Articulating the tacit dimension in artmaking

It is important for artists not only to acknowledge the often ‘tacit’ nature of what they do, but to attempt to articulate their practice to suit a variety of contexts. In the presentation I refer to Donald Schon’s ideas about reflective thinking and problem solving, and Guy Claxton’s different ‘ways of knowing’ within the context of intuitive practice.

There are a number of pressures for the contemporary artist at the interface between their public and private personas, where artists and makers are required to ‘legitimate’ their practice, and to be accountable in the development and outcomes of specific projects. This is mirrored by the burgeoning of creative and practice-based MA and PhD routes in universities in which there is posited a close relationship between theory and practice, and where the practice is required to be explicated, not only to validate the creative self, but for a wider professional validation and critical acceptance across the whole spectrum of other academic disciplines. However, I think there is a deeper, more complex cultural level which might be affected by such ‘articulation’ and which should be seen as beneficial.

Developing knowledge about the complicated processes of making art must inevitably lead to a more enlightened grasp, understanding and encouragement of the artist in the contemporary climate. Thus, the common multiplicity of roles assumed by the artist (eg the artist as curator or teacher) should have greater acknowledgement and lead to an enhanced sense of the worth of art in our society. A more effective articulation of practice can enable the subsequent relationship between artist, artwork and viewer to become closer. The analysis of ‘tacit’ and often hidden artmaking processes and meanings should help to develop a more informed viewer. The question for us is not about the worth or value of articulating our practice but how can we achieve an ever increasing clarity of utterance?
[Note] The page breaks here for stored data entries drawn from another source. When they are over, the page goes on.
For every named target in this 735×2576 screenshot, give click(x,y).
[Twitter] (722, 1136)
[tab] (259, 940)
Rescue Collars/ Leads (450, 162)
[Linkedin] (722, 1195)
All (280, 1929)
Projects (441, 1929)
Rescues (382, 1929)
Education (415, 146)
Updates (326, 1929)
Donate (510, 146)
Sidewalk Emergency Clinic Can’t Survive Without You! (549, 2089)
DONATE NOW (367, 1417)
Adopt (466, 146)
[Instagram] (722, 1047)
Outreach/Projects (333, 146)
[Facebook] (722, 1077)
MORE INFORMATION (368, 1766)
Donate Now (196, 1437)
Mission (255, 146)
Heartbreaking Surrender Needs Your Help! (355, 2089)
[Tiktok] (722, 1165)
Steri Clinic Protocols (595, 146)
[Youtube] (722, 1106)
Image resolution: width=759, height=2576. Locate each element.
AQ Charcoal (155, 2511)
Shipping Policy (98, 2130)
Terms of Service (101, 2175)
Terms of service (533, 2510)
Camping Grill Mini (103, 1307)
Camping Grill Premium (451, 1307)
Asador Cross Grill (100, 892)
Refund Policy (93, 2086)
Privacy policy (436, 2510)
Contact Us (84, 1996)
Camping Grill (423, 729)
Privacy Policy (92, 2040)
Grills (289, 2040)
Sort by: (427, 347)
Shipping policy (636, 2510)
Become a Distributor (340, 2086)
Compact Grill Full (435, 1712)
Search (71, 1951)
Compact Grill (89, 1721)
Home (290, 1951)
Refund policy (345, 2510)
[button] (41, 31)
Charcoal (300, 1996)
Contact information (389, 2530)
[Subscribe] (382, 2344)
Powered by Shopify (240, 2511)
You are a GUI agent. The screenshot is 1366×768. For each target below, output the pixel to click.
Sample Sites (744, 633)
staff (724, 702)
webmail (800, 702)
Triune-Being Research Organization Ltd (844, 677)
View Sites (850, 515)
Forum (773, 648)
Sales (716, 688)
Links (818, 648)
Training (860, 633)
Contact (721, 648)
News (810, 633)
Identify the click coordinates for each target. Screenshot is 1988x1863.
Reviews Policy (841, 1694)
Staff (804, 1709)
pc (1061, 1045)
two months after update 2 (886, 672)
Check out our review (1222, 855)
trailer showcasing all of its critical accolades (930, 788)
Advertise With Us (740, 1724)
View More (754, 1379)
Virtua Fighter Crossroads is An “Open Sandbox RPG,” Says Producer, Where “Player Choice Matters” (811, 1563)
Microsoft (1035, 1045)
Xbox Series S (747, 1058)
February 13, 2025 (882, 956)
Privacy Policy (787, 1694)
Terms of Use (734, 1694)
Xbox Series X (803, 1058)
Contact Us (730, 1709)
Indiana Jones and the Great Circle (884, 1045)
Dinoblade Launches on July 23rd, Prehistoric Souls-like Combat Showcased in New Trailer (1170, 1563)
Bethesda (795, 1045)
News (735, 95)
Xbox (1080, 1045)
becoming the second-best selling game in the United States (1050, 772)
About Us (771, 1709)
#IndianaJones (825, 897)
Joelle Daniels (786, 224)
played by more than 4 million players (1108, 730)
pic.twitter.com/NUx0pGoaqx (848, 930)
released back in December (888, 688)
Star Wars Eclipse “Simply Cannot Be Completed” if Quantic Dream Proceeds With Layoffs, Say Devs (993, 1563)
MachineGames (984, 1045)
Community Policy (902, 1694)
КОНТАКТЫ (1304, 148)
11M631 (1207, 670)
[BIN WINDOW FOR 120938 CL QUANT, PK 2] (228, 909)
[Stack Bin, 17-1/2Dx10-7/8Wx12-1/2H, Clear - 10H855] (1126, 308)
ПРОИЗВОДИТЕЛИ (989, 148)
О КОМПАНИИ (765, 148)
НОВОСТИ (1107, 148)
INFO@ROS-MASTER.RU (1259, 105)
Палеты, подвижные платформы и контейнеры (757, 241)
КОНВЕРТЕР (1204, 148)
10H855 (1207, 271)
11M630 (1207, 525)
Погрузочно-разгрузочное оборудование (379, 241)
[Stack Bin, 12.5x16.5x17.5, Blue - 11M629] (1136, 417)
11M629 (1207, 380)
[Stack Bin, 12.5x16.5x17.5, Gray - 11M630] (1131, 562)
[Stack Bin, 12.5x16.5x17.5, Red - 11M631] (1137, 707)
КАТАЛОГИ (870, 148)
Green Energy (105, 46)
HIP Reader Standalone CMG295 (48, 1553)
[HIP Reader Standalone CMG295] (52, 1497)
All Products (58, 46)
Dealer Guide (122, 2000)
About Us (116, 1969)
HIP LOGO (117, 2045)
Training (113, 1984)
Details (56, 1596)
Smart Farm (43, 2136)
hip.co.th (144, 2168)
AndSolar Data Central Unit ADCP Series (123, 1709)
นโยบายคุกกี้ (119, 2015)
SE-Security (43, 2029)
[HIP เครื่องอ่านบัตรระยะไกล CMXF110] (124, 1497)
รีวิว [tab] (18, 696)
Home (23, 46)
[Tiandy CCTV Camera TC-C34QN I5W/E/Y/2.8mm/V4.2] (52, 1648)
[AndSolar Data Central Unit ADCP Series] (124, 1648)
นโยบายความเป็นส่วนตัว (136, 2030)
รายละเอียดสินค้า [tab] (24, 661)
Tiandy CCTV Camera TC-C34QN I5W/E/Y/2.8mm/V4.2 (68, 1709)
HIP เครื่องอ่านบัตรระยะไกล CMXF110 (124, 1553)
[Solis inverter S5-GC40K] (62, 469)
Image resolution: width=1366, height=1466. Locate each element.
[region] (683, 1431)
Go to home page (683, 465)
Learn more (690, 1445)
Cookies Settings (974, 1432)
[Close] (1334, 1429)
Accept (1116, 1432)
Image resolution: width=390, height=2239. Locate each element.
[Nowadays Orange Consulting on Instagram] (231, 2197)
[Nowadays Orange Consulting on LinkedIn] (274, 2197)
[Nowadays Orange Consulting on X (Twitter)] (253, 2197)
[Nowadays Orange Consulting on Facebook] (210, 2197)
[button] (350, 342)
Michael Jarvis is an artist, writer and lecturer. He works part time at Northumbria University, contributing to undergraduate and postgraduate programmes in teacher education and fine art. He is a consultant and researcher in primary and secondary schools.  Currently he is studying for a PhD at Lancaster University. The research is concerned with questions of visuality in the contemporary practice of painting. A provisional title is ‘How Painting imparts Sense to Vision.’ The research aims to analyse painting as a practice grounded in phenomenology, which attempts to identify the essential qualities of objects and to re-present them. A critical component of the study is to analyse how the painter makes and ‘performs’ a work and how the viewer in turn ‘performs’ the work during the active process of perception.